Shidan is a third-year student doing her Bachelor of Science degree with a major in statistics at RMIT University. She is interested in the application of mathematics/statistics in finance, and wish to pursue a research degree in the field of financial mathematics.
Predicting Behaviour of Financial Systems Based on a Multivariate GARCH Perspective and Dynamical Network
The project will be roughly divided into three parts. The first will be introducing of a Multivariate GARCH models derived from the GARCH family started by Engle (1982). Indeed, these models are popular tools for risk management and portfolio selection, but they suffer from the curse of dimensionality. In other words, when the number of assets in the investment universe is large, many multivariate GARCH models exhibit unsatisfactory performance or cannot even be estimated in the first place due to computational problems. Therefore in this project we will use the dynamic conditional correlation (DCC) model originally proposed by Engle (2002) against large dimensions to improve a spatial approach for modelling risk spillovers using financial time-varying proximity matrices based on observable networks.
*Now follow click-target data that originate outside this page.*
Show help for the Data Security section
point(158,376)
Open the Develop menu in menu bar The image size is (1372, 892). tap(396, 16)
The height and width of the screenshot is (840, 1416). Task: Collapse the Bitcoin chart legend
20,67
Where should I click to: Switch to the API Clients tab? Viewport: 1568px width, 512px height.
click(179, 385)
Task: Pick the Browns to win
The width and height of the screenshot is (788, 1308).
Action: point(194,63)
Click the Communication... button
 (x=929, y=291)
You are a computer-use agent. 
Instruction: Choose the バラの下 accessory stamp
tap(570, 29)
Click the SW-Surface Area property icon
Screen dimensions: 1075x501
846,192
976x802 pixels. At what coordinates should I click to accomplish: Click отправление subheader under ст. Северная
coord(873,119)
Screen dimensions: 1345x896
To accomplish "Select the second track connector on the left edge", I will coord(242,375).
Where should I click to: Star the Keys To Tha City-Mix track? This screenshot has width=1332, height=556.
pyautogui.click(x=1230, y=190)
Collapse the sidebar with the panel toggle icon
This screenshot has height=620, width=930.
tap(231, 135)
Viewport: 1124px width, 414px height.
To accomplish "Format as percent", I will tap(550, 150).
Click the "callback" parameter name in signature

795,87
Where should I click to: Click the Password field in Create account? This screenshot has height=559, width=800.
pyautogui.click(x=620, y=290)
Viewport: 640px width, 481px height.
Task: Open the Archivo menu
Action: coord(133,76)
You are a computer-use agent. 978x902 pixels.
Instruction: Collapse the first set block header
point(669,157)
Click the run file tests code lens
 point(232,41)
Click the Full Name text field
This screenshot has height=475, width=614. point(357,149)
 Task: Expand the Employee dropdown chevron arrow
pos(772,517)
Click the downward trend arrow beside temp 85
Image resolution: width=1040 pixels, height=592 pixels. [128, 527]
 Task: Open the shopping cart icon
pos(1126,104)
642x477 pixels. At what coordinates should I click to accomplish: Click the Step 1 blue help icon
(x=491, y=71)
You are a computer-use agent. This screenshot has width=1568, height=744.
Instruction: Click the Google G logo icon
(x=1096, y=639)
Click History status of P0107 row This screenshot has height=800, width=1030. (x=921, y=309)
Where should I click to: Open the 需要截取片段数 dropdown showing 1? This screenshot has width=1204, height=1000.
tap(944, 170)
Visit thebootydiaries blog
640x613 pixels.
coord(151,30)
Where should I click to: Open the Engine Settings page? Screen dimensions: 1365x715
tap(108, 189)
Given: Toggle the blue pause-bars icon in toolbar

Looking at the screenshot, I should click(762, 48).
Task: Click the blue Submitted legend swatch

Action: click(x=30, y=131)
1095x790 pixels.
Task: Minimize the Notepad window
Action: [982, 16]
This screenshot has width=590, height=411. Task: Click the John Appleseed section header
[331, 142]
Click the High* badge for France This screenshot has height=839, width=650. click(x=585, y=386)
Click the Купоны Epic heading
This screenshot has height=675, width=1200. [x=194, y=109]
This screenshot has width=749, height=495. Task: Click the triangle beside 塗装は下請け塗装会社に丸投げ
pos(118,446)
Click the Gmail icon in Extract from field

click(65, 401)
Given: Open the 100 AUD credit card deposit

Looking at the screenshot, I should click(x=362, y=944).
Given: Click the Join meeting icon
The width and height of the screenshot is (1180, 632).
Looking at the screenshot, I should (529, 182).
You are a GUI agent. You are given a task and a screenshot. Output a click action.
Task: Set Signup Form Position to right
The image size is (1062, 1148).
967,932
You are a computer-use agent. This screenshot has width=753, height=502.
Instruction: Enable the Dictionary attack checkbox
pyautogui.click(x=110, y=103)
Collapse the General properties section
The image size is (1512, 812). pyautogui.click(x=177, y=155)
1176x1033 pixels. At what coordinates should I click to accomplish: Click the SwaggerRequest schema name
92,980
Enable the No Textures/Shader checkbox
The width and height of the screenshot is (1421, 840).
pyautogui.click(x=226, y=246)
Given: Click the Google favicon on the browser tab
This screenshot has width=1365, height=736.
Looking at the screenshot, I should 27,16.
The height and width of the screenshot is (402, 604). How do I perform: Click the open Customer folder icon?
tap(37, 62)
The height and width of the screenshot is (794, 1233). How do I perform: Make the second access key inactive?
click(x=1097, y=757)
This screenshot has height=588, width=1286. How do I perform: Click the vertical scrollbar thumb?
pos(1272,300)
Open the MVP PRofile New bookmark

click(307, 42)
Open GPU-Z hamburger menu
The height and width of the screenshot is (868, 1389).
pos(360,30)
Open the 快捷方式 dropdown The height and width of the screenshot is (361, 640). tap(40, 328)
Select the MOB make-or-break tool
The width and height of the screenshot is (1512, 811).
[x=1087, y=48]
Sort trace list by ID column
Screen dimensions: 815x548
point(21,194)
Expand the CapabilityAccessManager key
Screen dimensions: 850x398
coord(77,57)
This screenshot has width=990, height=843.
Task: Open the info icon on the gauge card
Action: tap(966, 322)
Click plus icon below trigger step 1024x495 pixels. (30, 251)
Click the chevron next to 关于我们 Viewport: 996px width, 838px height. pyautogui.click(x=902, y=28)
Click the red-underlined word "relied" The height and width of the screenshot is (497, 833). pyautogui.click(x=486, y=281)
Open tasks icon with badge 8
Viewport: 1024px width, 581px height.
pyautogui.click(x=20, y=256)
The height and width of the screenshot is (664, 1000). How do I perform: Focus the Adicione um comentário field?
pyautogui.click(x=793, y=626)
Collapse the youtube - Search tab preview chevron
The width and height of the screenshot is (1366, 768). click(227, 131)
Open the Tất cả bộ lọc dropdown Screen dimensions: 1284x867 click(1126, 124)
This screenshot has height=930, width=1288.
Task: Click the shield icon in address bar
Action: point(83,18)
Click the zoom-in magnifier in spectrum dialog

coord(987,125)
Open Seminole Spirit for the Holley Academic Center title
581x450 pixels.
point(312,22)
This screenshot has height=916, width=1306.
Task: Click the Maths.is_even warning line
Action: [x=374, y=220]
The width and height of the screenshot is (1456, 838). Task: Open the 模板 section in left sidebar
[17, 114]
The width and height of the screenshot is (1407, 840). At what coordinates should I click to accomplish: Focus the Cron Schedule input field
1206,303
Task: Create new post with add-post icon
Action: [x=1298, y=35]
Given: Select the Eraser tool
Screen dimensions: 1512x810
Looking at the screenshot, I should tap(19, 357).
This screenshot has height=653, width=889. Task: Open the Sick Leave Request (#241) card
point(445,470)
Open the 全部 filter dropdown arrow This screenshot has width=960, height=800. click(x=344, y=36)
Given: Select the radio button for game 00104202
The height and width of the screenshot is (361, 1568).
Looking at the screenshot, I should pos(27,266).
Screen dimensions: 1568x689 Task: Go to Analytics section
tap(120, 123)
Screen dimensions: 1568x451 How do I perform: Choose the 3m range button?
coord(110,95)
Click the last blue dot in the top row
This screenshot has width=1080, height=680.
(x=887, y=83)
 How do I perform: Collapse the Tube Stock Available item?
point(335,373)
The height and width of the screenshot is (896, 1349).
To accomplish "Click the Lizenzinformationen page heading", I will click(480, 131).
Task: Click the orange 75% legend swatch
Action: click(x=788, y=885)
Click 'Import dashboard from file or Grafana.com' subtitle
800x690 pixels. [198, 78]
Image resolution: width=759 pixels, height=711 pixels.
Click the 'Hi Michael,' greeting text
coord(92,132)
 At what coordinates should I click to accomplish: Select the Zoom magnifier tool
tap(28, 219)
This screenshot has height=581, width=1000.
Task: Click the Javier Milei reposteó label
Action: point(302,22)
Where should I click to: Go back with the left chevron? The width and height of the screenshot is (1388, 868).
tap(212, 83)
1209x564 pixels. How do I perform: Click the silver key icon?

The second part of the project will be using the methodology to combine two tools. The first tool is the composite likelihood method of Pakel et al. (2014), which makes the estimation of a DCC model in large dimensions computationally feasible and the nonlinear shrinkage method which results in improved estimation of the correlation targeting matrix of a DCC model. Further, using this approach can lead to an improvement to the BEKK model presented in Engle and Kroner (1995). Finally we would look at the spatial approach for modelling risk spillovers using financial time-varying proximity matrices based on observable networks and the approach which is mentioned in the second part. We show how these methods could be useful in investigating the role of portfolio composition in risk transfer, and its ability to reduce the forecasted system variance and thus the risk of the system.